◆ Requirement:
Exactly the lines from the one with "Activate the Move tool" through the end of the records below are needed, minus any pictures.

◆ Source material:
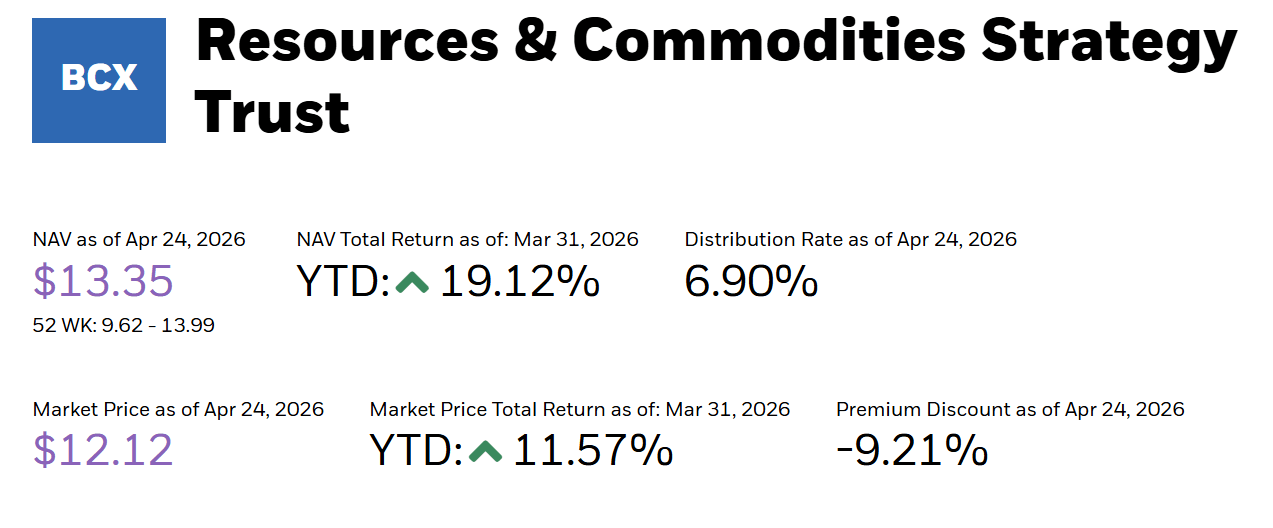Click the 11.57% market price YTD return
Screen dimensions: 1273x528
click(x=593, y=451)
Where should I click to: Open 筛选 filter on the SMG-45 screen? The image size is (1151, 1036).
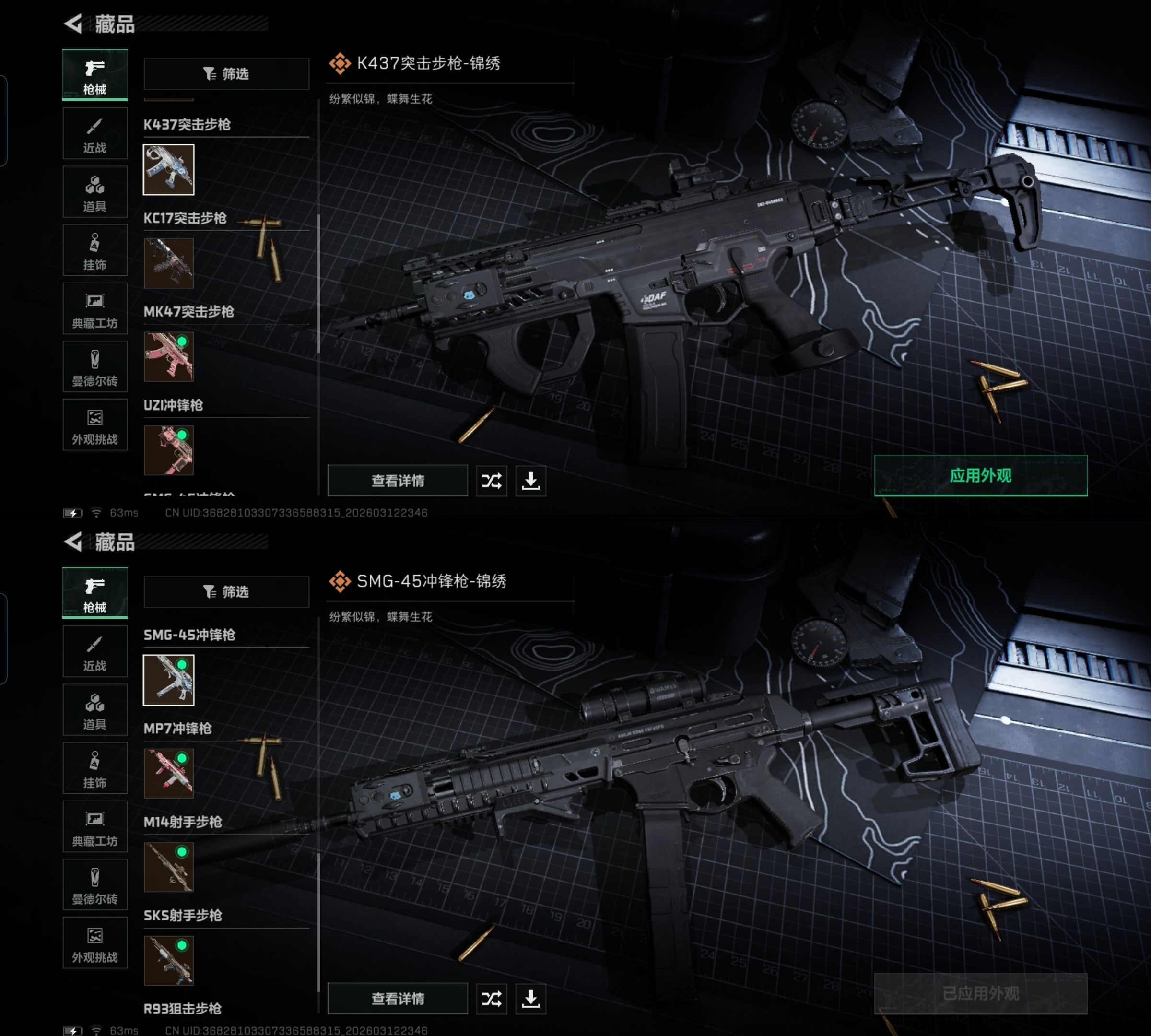click(x=226, y=591)
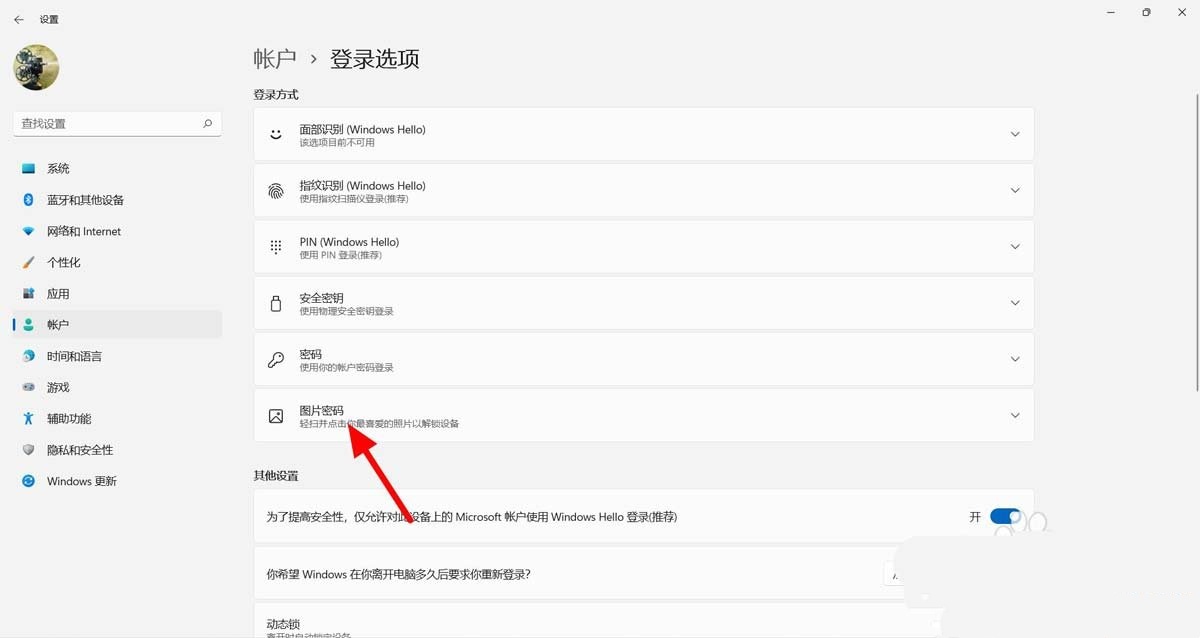Click the facial recognition (Windows Hello) icon
Screen dimensions: 1200x638
pyautogui.click(x=275, y=133)

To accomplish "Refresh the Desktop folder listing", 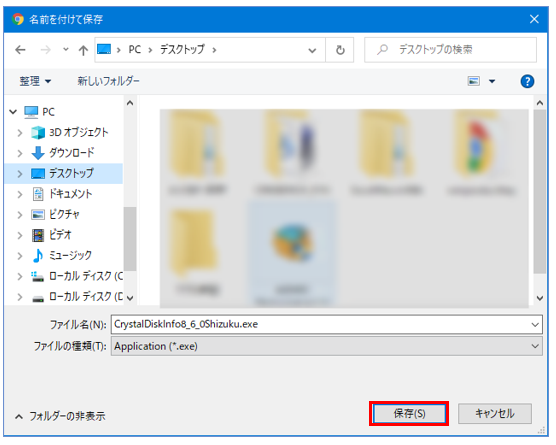I will point(340,50).
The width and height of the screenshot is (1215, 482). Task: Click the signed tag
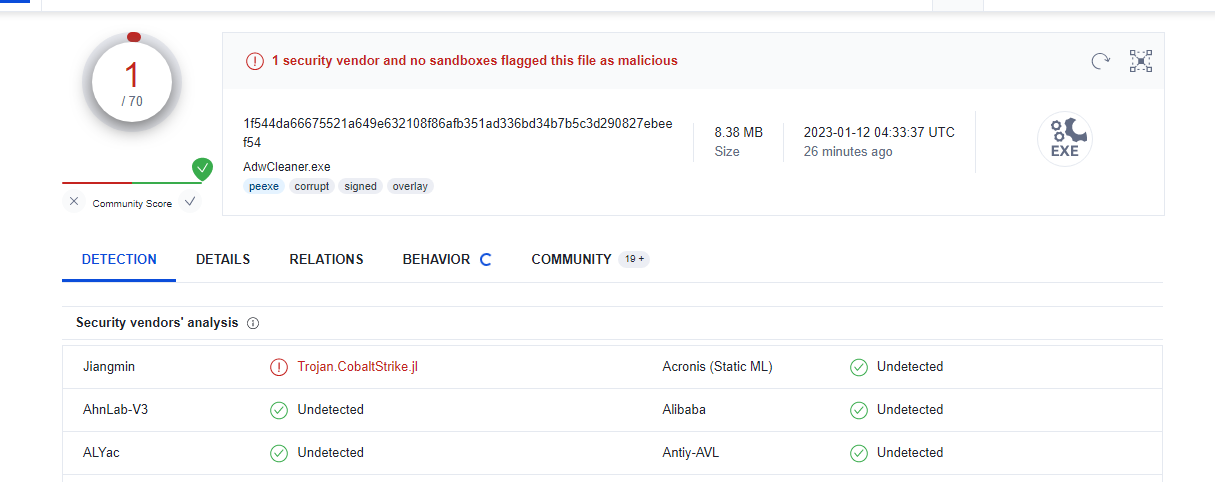point(360,186)
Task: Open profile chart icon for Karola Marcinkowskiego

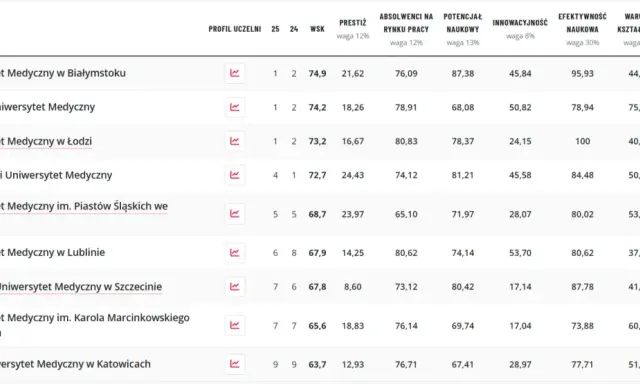Action: pos(235,325)
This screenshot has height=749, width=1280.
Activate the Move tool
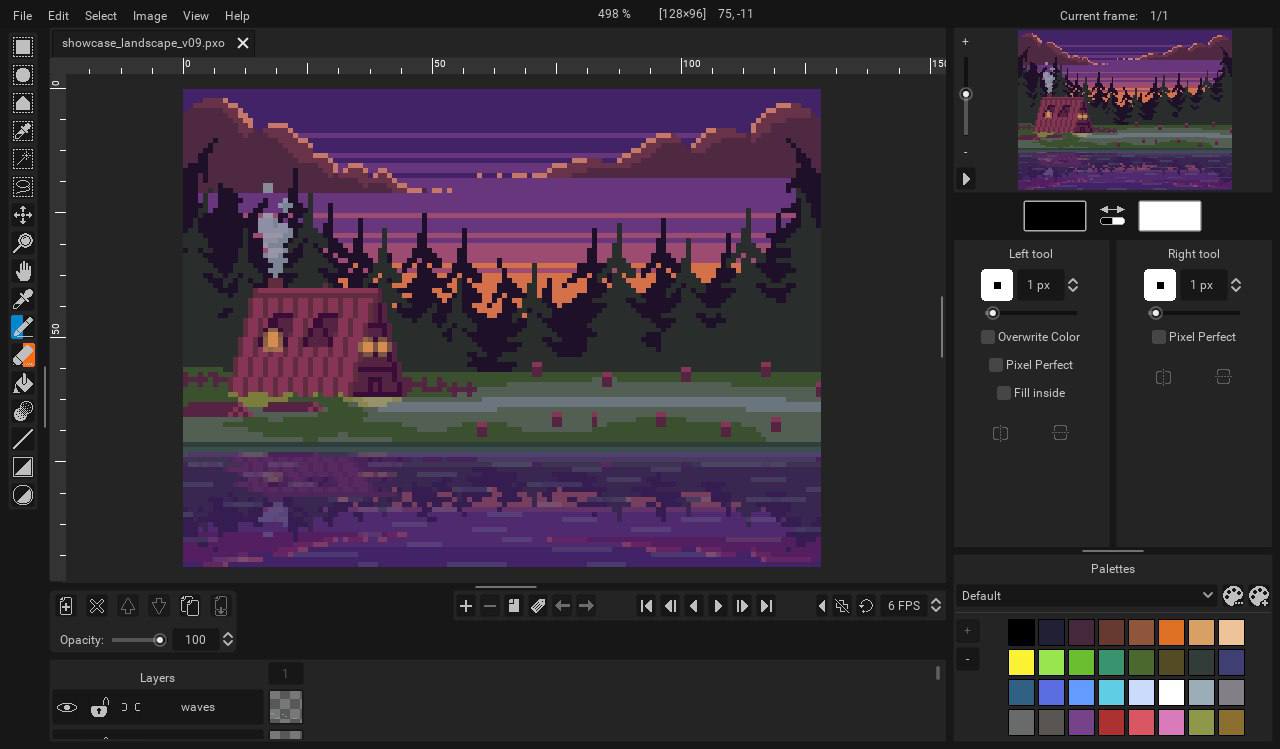tap(23, 215)
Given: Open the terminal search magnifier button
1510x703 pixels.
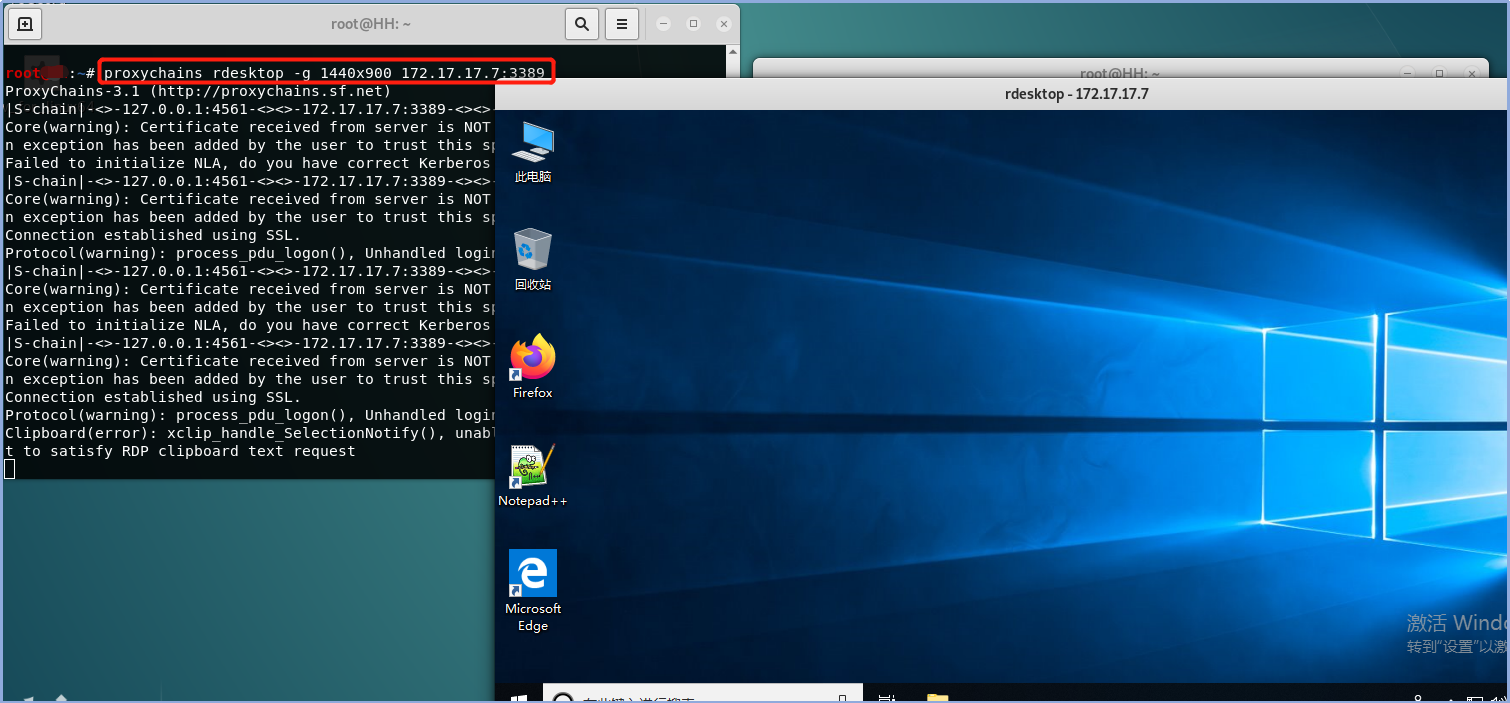Looking at the screenshot, I should tap(581, 23).
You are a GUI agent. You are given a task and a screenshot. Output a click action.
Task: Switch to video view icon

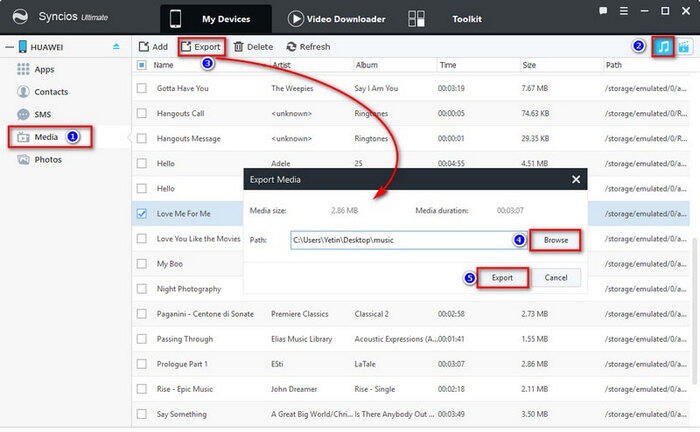tap(684, 47)
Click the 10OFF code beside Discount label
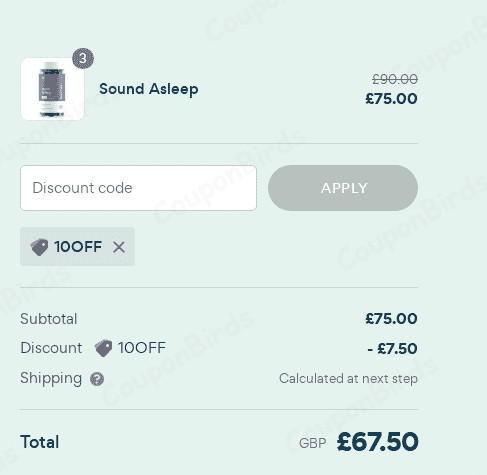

◆ Solution to this task:
Activate the Move tool
tap(23, 215)
Given: Open the terminal search magnifier button
1510x703 pixels.
Looking at the screenshot, I should tap(581, 23).
You are a GUI agent. You are given a task and a screenshot. Output a click action.
Task: Switch to video view icon

tap(684, 47)
Click the 10OFF code beside Discount label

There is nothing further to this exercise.